#### [Your goal]
Reproduce the Our Gang post below verbatim, from "It's not unusual" up to and including "stars do today.".

#### [Text section]

# The curse of the little rascals



## Dalia

Bonjour,
When Robert Blake was arrested in 2002 and charged with the murder of his wife, a lot of people began to look back and wonder if the kids who starred in the Our Gang films were under some kind of cloud.


*BACKGROUND




*
According to _Our Gang_ producer Hal Roach, 176 kids played in the 221 _Our Gang_ films made between 1922 and 1944. Only a few of these became major stars in the series.

It's not unusual for child stars to have a difficult time as they move into adulthood, and if anything life in the 1920s, '30s, and '40s was even tougher. Children who worked in the series typically started out earning less than $100 a week, and they never earned residuals-when the _Our Gang_ films made their way to television in the early 1950s, the kids didn't get a penny. Result: when their fame ended, they didn't have any money to fall back on like child stars do today.

#### [Material provided]
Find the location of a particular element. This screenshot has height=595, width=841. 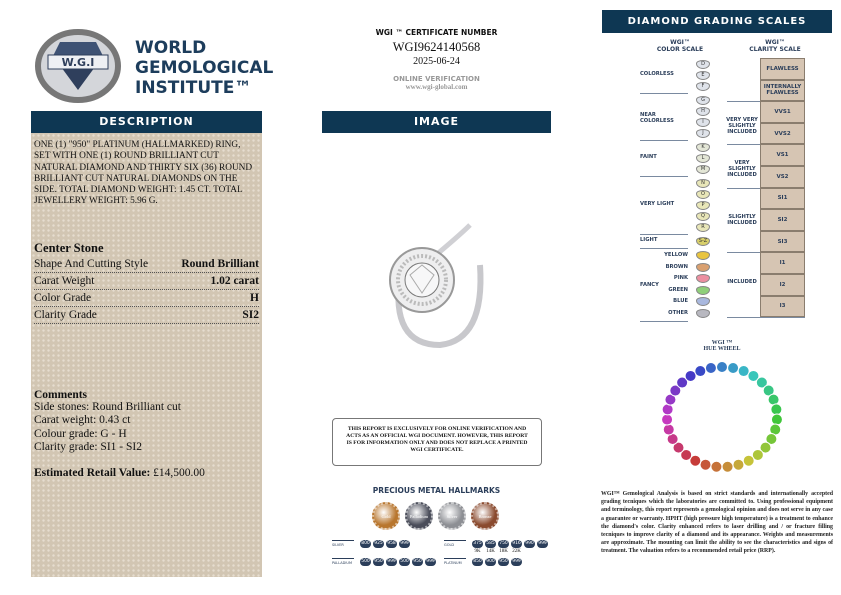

#### [Task answer]
It's not unusual for child stars to have a difficult time as they move into adulthood, and if anything life in the 1920s, '30s, and '40s was even tougher. Children who worked in the series typically started out earning less than $100 a week, and they never earned residuals-when the _Our Gang_ films made their way to television in the early 1950s, the kids didn't get a penny. Result: when their fame ended, they didn't have any money to fall back on like child stars do today.